To reduce spectral outliers certain parameters of the
speech enhancement algorithm, such as the a priori SNR
or the gain function, should be smoothed. However, while
a temporal smoothing in the frequency domain reduces
spectral outliers, it also results in a distortion of
speech onsets and low energy speech components. A better
performance can be achieved by applying temporal smoothing
in the cepstral domain. The cepstral domain is defined
as the inverse Fourier transform of the logarithm of
the spectral magnitude. In the cepstral domain, the
signal is decomposed into the spectral envelope (lower
cepstral coefficients) and the spectral fine structure
(upper cepstral coefficients). Speech will be mainly
represented by the low cepstral coefficients and a cepstral
peak in the upper cepstrum that represents the pitch
information. A selective temporal smoothing in this
domain can be applied, i.e. no or little smoothing to
the speech related cepstral coefficients, and strong
smoothing to the remaining coefficients.
The benefits of a selective cepstrum smoothing are that
- speech onsets are preserved
- the speech spectral envelopes of plosives and fricatives are preserved
- spectral harmonics of low energy are preserved
- the musical noise phenomenon is greatly reduced
Even in babble-noise a selective cepstrum smoothing strongly reduces the musical noise phenomenon without distorting the speech signal. Listening experiments and instrumental measures consistently indicate improvements in terms of overall quality, speech quality, noise quality, noise reduction, spectral distortion and signal-to-noise ratio.
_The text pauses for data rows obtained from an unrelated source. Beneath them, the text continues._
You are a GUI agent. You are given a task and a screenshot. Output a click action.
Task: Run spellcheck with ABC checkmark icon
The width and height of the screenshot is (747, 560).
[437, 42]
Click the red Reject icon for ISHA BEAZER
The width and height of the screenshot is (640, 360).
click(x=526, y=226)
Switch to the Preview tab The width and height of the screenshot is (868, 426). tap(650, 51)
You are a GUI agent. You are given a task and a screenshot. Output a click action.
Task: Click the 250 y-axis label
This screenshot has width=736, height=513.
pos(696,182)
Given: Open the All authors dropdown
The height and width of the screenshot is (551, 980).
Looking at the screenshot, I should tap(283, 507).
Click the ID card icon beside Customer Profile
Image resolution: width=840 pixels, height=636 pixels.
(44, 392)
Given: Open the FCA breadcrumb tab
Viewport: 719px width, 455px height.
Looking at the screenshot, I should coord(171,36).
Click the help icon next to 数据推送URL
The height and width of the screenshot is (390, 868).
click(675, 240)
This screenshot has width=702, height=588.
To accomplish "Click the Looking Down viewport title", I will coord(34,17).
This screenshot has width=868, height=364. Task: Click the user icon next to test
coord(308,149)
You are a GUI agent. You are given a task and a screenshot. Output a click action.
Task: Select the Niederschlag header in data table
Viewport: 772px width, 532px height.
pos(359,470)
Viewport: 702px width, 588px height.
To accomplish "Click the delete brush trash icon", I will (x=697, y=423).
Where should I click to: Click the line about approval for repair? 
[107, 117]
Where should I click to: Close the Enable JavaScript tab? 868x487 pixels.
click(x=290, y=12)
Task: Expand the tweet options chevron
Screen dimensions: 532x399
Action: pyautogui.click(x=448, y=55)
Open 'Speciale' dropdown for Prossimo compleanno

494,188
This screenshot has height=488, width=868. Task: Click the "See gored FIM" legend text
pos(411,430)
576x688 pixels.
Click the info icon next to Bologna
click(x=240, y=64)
A selective cepstrum smoothing can be applied to any speech enhancement algorithm in that the input spectrum is weighted by a gain function. In speech separation often binary spectral masks are applied. A selective temporal smoothing of the spectral masks in the cepstral domain was shown to greatly improve the overall and background quality of speech separation algorithms.
Colin Breithaupt, Timo Gerkmann, and Rainer Martin, "Cepstral Smoothing of Spectral Filter Gains for Speech Enhancement Without Musical Noise," IEEE Signal Processing Letters, Vol. 14, Issue 12, pp. 1036-1039, Dec. 2007.
Colin Breithaupt, Timo Gerkmann, and Rainer Martin, "A Novel A Priori SNR Estimation Approach Based on Selective Cepstro-Temporal Smoothing," IEEE Int. Conf. on Acoustics, Speech, and Signal Processing (ICASSP), pp. 4897-4900, Apr. 2008.
Nilesh Madhu, Colin Breithaupt, and Rainer Martin, "Temporal smoothing of spectral masks in the cepstral domain for speech separation," IEEE ICASSP, pp. 45-48, Apr. 2008.